Au plus fort de la pandémie, les plateformes de captation et de webdiffusion auront accompli leur mission : garder la culture vivante. Mais alors que l’orage semble passé, que la plupart des festivals, plateaux télévisés et salles de spectacles retrouvent graduellement leur public, qu’adviendra-t-il des Livetoune, Livedanstonsalon et Yoop ? Elles ne sont pas près de fermer, a constaté La Presse.

« Au départ, on pensait que ça durerait trois mois, six mois. Maintenant, on se rend compte, presque un an et demi plus tard, que c’est là pour de bon. Les artistes répondent présent, le public aussi », affirme en toute assurance Dany Laliberté, coproducteur de Livedanstonsalon.

À voir son site, la plateforme semble rouler bon train. Laurence Jalbert, la comédie musicale Elton Songs, Tocadéo avec Marc Hervieux et Annie Villeneuve : la programmation des prochaines semaines est comparable à celle de plusieurs salles de spectacles.

Depuis qu’elle a converti ses entrepôts en plateau de tournage, en novembre dernier, la petite équipe de producteurs de spectacles et de fournisseurs audiovisuels qui s’était soudainement retrouvée sans contrat a capté et webdiffusé plus de 80 spectacles. Au départ, Livedanstonsalon souhaitait offrir une solution de rechange de qualité supérieure aux spectacles virtuels qu’improvisaient les artistes dans leur salon.

Ça devait être un gagne-pain temporaire, mais la plateforme a mis le doigt sur un besoin que plusieurs soupçonnaient. Avant la pandémie, l’occasion de l’éprouver ne s’était simplement jamais présentée.

Selon un récent sondage de Patrimoine canadien et du Conseil des arts du Canada, 14 % des Canadiens ont découvert les webdiffusions pendant la pandémie.
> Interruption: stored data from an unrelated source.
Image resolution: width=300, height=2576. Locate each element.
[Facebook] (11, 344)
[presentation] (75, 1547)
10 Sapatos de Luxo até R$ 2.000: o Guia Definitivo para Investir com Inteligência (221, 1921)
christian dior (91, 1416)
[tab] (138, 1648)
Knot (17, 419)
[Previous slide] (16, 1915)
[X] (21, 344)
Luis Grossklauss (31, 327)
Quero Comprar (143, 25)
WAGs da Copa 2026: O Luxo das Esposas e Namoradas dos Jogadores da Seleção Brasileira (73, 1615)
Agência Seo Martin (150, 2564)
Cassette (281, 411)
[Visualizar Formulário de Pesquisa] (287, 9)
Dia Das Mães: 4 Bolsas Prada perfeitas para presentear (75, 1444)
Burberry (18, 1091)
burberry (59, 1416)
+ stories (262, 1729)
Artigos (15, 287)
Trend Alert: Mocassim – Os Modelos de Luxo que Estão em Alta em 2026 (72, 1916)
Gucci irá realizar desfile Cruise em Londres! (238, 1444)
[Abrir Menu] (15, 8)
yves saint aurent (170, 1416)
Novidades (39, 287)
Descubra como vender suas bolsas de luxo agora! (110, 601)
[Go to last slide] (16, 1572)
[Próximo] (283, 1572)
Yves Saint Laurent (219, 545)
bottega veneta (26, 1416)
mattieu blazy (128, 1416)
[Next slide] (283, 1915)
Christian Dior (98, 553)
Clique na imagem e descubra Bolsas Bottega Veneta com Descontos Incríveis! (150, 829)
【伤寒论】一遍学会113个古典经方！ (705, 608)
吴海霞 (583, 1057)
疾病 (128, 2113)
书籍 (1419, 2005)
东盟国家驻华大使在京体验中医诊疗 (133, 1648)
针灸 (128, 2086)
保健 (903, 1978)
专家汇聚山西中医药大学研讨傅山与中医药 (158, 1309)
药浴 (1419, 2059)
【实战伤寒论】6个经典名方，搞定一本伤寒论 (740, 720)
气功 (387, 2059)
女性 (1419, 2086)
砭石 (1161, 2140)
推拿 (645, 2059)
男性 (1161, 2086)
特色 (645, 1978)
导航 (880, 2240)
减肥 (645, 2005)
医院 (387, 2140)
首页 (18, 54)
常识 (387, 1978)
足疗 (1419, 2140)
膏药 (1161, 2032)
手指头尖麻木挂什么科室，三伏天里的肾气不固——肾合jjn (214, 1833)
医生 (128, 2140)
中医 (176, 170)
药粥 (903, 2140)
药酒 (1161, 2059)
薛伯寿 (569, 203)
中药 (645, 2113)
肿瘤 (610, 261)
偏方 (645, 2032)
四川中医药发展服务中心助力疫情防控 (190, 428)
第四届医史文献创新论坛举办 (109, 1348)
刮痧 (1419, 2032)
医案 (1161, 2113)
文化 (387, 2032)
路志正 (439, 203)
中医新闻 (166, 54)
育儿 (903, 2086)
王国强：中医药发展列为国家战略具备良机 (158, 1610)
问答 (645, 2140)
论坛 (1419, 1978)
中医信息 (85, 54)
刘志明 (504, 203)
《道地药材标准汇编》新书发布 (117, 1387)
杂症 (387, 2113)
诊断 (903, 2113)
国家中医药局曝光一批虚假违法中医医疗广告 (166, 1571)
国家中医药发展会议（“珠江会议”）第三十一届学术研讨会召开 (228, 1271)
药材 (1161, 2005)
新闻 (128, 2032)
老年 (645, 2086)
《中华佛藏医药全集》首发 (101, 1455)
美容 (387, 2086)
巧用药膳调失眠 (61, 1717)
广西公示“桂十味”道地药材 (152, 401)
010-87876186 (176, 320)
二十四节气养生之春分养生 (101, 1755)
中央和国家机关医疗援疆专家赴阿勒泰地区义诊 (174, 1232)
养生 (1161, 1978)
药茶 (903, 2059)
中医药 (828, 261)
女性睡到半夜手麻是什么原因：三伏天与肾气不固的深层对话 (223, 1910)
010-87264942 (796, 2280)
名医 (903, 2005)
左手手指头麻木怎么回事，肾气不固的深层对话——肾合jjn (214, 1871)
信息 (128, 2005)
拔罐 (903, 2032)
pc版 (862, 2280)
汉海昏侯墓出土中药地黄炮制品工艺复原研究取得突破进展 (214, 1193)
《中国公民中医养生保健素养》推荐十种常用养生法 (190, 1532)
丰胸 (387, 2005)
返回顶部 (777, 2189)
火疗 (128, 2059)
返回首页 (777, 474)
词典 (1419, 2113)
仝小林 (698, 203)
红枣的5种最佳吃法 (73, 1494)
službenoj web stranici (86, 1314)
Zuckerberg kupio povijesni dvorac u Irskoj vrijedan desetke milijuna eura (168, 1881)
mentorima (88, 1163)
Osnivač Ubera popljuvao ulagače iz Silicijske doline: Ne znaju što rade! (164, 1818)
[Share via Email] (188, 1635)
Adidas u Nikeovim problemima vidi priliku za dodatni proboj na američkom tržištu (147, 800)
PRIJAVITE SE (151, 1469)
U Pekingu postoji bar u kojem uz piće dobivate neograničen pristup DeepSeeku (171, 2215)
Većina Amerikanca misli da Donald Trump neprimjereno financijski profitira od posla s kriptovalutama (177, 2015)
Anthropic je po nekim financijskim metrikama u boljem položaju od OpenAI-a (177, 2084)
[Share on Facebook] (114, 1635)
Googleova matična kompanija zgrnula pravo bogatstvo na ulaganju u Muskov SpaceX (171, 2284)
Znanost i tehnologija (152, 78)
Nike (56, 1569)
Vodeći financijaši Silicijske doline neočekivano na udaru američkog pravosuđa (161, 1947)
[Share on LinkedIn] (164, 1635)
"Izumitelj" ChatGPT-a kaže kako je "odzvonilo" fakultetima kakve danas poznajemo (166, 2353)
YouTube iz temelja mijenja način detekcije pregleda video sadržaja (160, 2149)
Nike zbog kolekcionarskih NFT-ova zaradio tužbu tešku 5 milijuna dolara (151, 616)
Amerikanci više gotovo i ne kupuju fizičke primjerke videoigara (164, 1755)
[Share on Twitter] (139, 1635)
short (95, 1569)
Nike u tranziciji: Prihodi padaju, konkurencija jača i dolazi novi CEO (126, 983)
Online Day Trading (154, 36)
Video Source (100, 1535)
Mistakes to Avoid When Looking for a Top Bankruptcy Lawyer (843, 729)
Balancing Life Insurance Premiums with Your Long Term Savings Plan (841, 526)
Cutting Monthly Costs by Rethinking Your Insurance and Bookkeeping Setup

Par ailleurs, près de la moitié (48 %) des répondants ont participé à des évènements artistiques en ligne au cours de la dernière année et demie.

Le public en région, où l’offre culturelle est plus limitée, les personnes âgées qui peuvent difficilement se déplacer, les curieux qui préfèrent « tester » un artiste en virtuel (et à moindre coût) avant de le voir en salle... : toutes ces personnes ont profité des plateformes comme Livedanstonsalon, fait remarquer Dany Laliberté, qui ne voit pas pourquoi la demande ralentirait après la pandémie.

PHOTO MARIE-ÉLAINE PITRE, FOURNIE PAR YOOP

L’auteur-compositeur-interprète Louis-Jean Cormier dans l’espace Yoop à la Place des Arts

Du côté de Yoop, le mystère plane toujours sur ce que deviendra le pendant virtuel du distributeur évènementiel, l’espace Yoop, qui a été un acteur important pendant la pandémie. Son fondateur, Benoit Fredette, assure que la plateforme numérique continuera de rouler, sans pour autant préciser la forme qu’elle prendra.

Investir dans le numérique

Au Québec, il y a une plateforme de captation et de webdiffusion qui existait bien avant la pandémie. Créée en 2012 par Guillaume Lombart, un éditeur musical, Livetoune se voulait un outil de promotion pour les artistes québécois. Au départ, ils étaient deux passionnés dans le projet. Depuis la dernière année et demie, ils ont triplé le nombre d’employés.

« [La demande] pour les captations a explosé. D’un coup, tous les concerts ont été annulés, et tout le monde m’a appelé pour me demander si j’avais une solution ! », se souvient M. Lombart.

PHOTO VICTOR DIAZ, FOURNIE PAR GUILLAUME LOMBART

Guillaume Lombart, président de Livetoune

Il a pris le pari de mettre sur pied une billetterie numérique. Il s’est aussi équipé en personnel et en matériel avec de nouvelles caméras, régies de diffusion, voitures... le tout pour un investissement global de presque 300 000 $.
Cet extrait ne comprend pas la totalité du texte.